Небесные тела, заглядывающие из нарядной анимированной заставки Winamp’а, каждые двадцать минут в первые полтора часа выступают доказательным примером — физик-теоретик Оппенгеймер очень хотел, чтобы звезды красиво взрывались.
Звезды же голливудские уверенно рвутся у Нолана играть: Мэтт Дэймон (Лесли Гровс) даже отказался от обещания своей жене отдохнуть от ролей, а на пять-семь минут общего времени в кадр заходят Гэри Олдман (33-й президент США Гарри С. Трумэн) и Кейси Аффлек (американский военный контрразведчик Борис Паш). Иногда Нолан пижонствует и заявляет актеров как статистов, то Эмили Блант впервые появится в расфокусе на заднем плане, то Рами Малек (физик Дэвид Хилл) поднесет документы и исчезнет на сорок минут хронометража. Больше, чем Киллиана Мерфи, иссохшего, как тростинка, и исследующего муки вдохновения бомб-мейкера, хочется похвалить Роберта Дауни-младшего, которого очень любит камера.
Кристофер всегда был чрезвычайно хорош в реализации предпсихотического напряжения: в те мгновения, когда героям суждено сделать выбор, а мир вокруг уже начал рушиться, время представлялось в его кино клочком хаоса, быстро тлеющей бумажкой. Но в «Оппенгеймере» конфликт со временем и во времени подменяет скупая биографическая декламация того, как внутренние фантомы гениев порождают общественные фантазмы.
Ответственность за миллионы жертв ложится на плечи сутулого Роберта Оппенгеймера. И в этот раз трюк Нолана, в общем-то, один: вопреки всем возможным догадкам «Оппенгеймер» — это кино про Гитлера vice versa, и академики «Оскара» явно в радиусе поражения.

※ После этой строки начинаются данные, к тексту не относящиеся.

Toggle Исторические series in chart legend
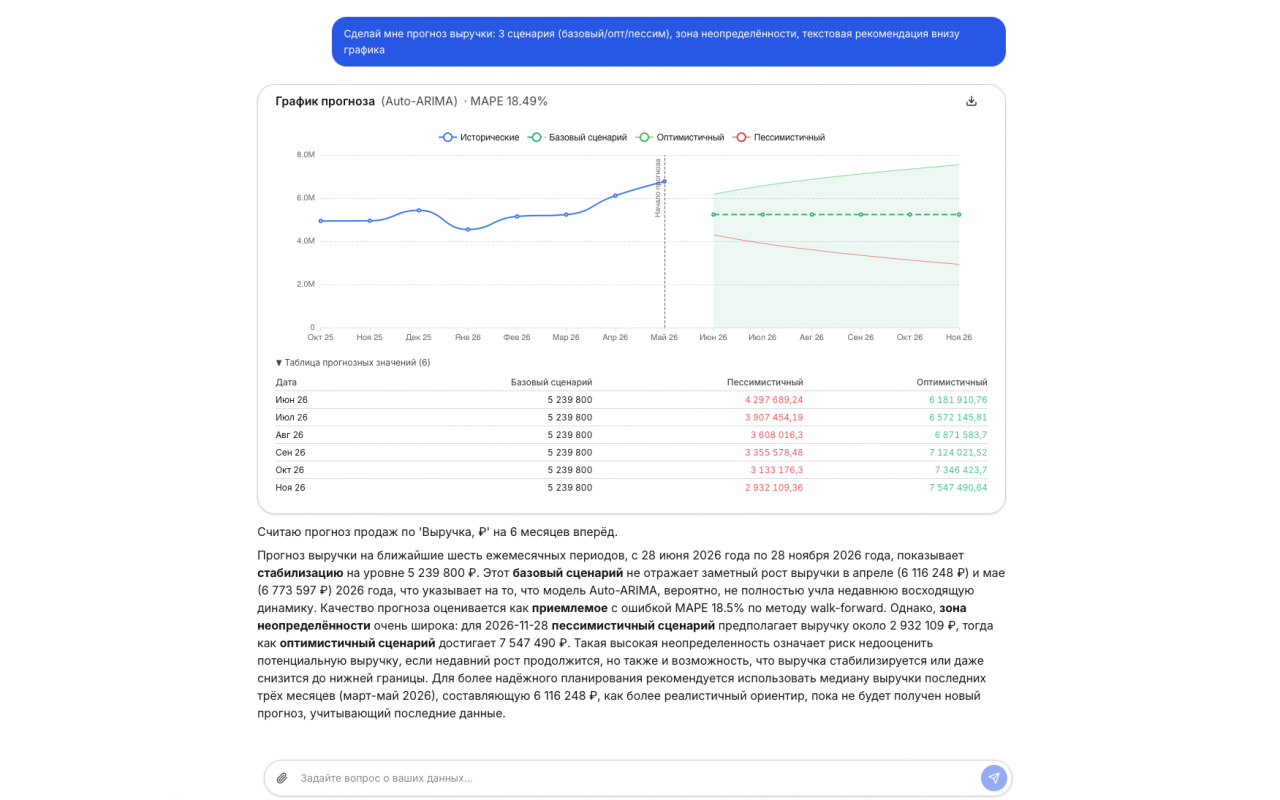 (479, 137)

Как говорил философ Гегель: «Созерцание направлено на объект, который внеположен сознанию субъекта, находится по отношению к нему на определенной дистанции и существует перед ним в настоящий момент или восстанавливается с помощью воспоминания».
А если идти глубже, то станет понятно на чем Нолан пытается развить образное повествование и почему и капли в луже, и призрак воспламененного земного шара возбуждают разум Оппенгеймера. В кантанианстве существует термин anschauung — «наглядное представление», неопосредованный мышлением акт познания. И именно в наглядных образах катастроф, предстающих только в подсознании Оппенгеймера, Нолан осмысляет историю великого физика-теоретика. Не в привычных играх разума, а в той области самых неточных и чувственных гуманитарных наук, где Крису редко удавалось преуспеть. Ги Дебор в «Обществе спектакля» пишет: «Вечность вышла из понятия о циклическом времени, но по отношению к нему сама она стоит особняком. Вечность умаляет необратимость времени, упраздняет историю в самой истории, становясь по ту сторону необратимого времени, превратившись в точку, в которое циклическое время вернулось и самоуничтожилось».
Можно было бы обратиться к этой точке, времени полураспада атома, распада человеческой души и веры в президента Трумэна (Олдман). Но, скорее всего, Нолан не читал Ги Дебора. И в этом тоже своего рода трагедия миллионов.